• Task statement:
An exact copy of every entry is required, without the pictures.

• Records for this task:
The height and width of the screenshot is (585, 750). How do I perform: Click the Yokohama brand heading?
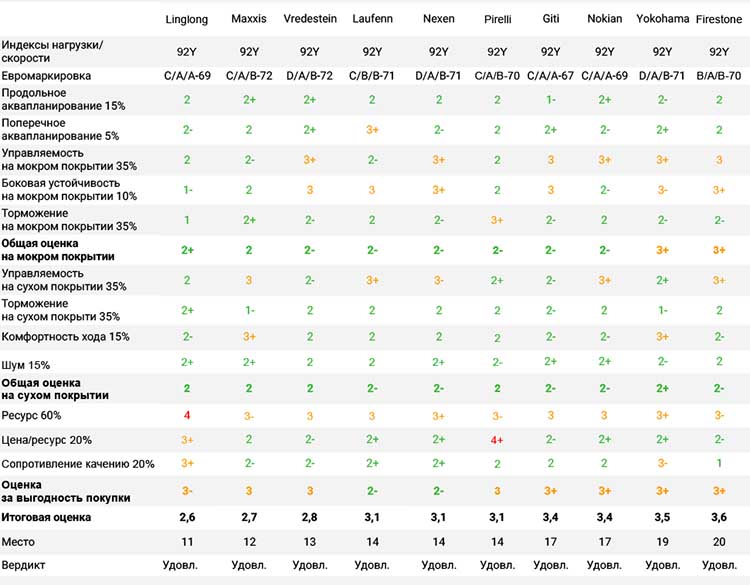[662, 20]
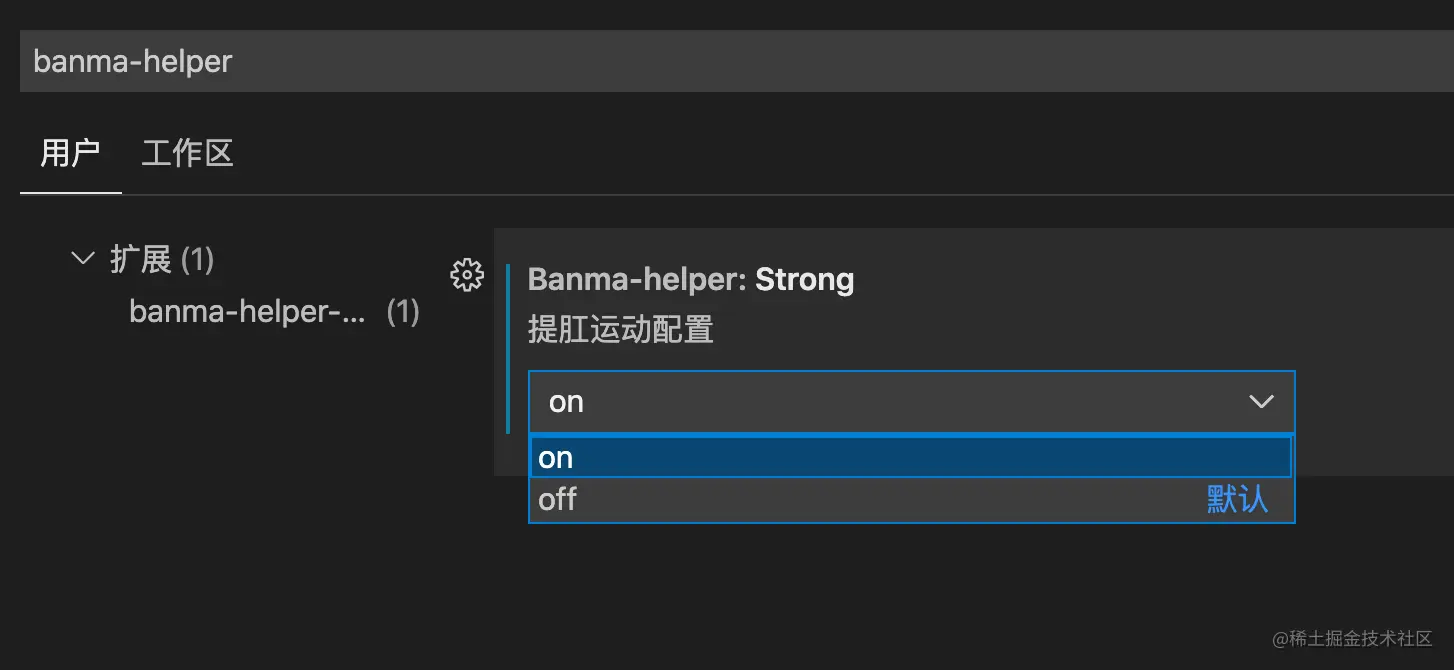Switch to the 用户 tab
1454x670 pixels.
(70, 154)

• Task response:
The height and width of the screenshot is (585, 750). How do I perform: Click the Yokohama brand heading?
[662, 20]
Switch to the 用户 tab
1454x670 pixels.
(70, 154)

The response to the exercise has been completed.